Interior East Africa (1732–1743 CE): Consolidation of …

Years: 1732 - 1743

Interior East Africa (1732–1743 CE): Consolidation of Regional Power and Declining Imperial Authority

Between 1732 and 1743, Interior East Africa witnessed a continuation of the Ethiopian Empire’s progressive fragmentation, signaling the deepening of Ethiopia’s Zemene Mesafint ("Age of Princes"). Following the death of Emperor Bakaffa in 1730, his successor, Iyasu II (r. 1730–1755), ascended the throne as a child, leaving real power in the hands of his mother, Empress Mentewab, and influential regional nobility. Mentewab, acting as regent, struggled to manage competing provincial factions and maintain cohesion within the empire.

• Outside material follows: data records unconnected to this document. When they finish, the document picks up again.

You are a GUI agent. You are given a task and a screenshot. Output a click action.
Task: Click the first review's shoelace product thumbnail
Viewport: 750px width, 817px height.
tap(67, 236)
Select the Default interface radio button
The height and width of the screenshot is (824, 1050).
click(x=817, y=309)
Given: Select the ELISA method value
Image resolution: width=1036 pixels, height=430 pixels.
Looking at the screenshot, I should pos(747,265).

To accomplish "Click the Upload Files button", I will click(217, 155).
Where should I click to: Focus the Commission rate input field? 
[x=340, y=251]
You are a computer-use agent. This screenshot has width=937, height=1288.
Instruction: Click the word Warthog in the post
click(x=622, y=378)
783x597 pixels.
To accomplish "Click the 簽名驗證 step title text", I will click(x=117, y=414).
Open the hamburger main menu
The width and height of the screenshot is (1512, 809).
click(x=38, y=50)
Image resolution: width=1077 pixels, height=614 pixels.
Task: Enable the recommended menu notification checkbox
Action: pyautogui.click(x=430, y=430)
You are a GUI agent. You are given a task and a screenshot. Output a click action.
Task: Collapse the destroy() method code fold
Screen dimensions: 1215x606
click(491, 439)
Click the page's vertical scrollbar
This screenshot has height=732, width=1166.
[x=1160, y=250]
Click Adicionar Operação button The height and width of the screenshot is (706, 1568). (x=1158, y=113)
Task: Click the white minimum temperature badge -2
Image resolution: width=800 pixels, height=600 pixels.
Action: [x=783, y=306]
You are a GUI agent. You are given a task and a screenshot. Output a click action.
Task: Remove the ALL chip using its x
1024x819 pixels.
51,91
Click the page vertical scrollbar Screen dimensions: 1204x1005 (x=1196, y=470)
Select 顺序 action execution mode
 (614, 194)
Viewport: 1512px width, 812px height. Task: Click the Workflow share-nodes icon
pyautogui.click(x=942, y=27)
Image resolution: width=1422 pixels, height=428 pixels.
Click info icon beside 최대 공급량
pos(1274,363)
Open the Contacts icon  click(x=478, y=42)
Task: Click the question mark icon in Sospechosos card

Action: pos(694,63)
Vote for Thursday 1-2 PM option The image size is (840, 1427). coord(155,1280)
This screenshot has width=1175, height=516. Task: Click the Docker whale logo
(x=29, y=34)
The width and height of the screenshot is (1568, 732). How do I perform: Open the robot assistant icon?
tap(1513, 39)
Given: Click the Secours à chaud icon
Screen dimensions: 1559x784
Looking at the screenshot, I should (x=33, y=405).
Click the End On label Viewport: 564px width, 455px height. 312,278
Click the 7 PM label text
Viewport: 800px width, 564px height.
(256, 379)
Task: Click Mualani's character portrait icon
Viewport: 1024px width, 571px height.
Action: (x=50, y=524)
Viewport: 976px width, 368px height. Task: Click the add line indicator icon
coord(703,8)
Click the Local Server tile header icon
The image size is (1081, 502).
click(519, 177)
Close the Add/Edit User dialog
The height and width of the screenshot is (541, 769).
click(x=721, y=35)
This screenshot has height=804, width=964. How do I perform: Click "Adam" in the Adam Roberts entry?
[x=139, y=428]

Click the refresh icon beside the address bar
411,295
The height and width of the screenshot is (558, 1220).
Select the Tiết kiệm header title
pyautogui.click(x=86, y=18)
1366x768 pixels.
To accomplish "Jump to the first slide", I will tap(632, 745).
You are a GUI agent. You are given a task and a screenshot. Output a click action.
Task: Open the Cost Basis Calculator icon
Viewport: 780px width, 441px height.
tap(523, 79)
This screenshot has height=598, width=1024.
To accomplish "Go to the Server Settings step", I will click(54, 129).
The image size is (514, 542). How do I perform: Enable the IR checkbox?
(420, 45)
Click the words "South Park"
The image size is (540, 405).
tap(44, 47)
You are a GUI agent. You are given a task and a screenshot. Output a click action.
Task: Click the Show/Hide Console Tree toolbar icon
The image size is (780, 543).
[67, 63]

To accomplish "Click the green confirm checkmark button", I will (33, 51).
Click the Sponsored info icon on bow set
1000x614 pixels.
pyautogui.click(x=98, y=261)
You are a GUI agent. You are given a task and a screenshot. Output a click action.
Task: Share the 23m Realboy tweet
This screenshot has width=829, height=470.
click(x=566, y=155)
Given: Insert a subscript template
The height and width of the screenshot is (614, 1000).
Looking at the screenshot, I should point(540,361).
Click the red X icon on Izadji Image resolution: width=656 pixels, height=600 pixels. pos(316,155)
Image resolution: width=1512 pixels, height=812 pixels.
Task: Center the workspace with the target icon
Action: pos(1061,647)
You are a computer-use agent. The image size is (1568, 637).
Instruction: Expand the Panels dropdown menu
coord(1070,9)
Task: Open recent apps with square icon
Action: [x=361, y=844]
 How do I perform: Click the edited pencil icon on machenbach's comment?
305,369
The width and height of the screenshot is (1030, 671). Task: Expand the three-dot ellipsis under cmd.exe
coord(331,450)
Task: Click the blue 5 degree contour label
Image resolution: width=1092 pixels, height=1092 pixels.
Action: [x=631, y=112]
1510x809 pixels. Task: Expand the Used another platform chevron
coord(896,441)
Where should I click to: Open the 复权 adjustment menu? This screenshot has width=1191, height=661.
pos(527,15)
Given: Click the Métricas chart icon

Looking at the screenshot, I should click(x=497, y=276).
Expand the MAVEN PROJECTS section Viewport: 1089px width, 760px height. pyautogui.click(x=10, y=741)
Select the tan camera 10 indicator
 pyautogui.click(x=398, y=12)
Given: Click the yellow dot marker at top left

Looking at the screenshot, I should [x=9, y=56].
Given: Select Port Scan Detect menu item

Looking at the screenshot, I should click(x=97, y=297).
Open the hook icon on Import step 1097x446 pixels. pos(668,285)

Increasingly autonomous nobles began openly challenging imperial authority, managing their territories independently and engaging in periodic conflicts. These nobles, wielding significant military and economic resources, emerged as powerful regional figures, essentially acting as independent princes. Notably, figures like Ras Mikael Sehul of Tigray started rising to prominence, demonstrating the weakening hold of Gondar’s central authority.

Meanwhile, in the Afar lowlands to the east, the Imamate of Aussa gave way fully by 1734 to the establishment of the Sultanate of Aussa under Sultan Kedafu. Kedafu successfully consolidated power among rival Afar clans and established a more stable polity, which controlled the strategic trade routes linking the highlands to the Red Sea coast. This transition not only marked the reconfiguration of regional power but also highlighted the fragmentation of authority that would characterize Interior East Africa for much of the eighteenth century.

Thus, by 1743, the Ethiopian Empire stood at a crossroads: weakened central authority in Gondar persisted alongside the rising autonomy of regional rulers, setting the stage for further decentralization and conflicts that would dominate Ethiopian politics in the decades to come.